Stored data:
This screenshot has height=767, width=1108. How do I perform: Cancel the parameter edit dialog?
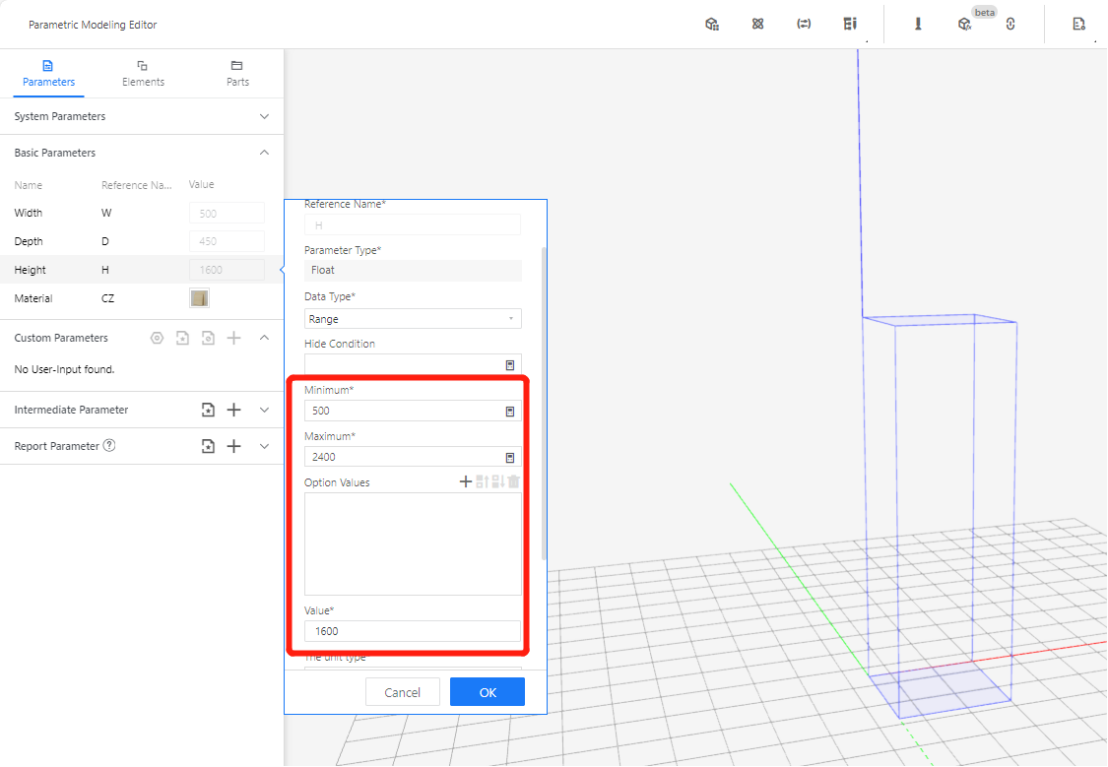click(402, 692)
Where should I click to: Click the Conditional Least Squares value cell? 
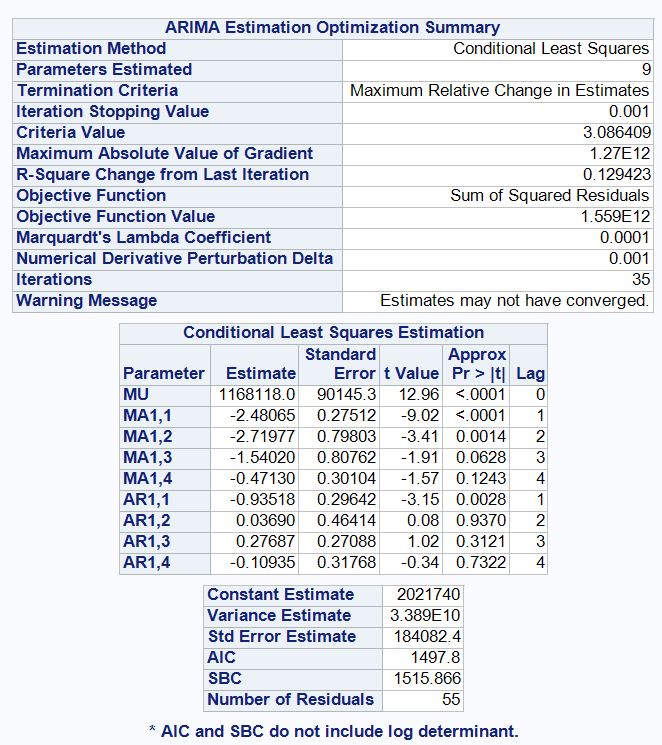(x=551, y=49)
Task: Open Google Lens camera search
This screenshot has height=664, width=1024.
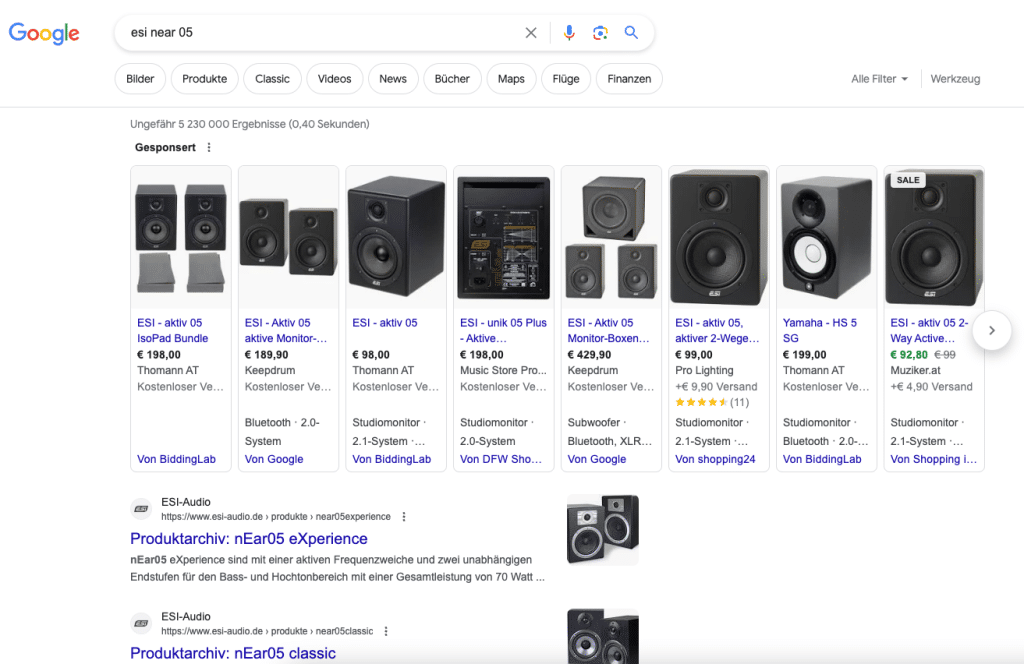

WHAT IS EXPECTED:
Please retype the lines from the one that contains "Where should I" to the final line of the records, both included, exactly as written and without any pictures.

ANSWER SECTION:
Where should I click to: Click the Conditional Least Squares value cell? 
(x=551, y=49)
Task: Open Google Lens camera search
This screenshot has height=664, width=1024.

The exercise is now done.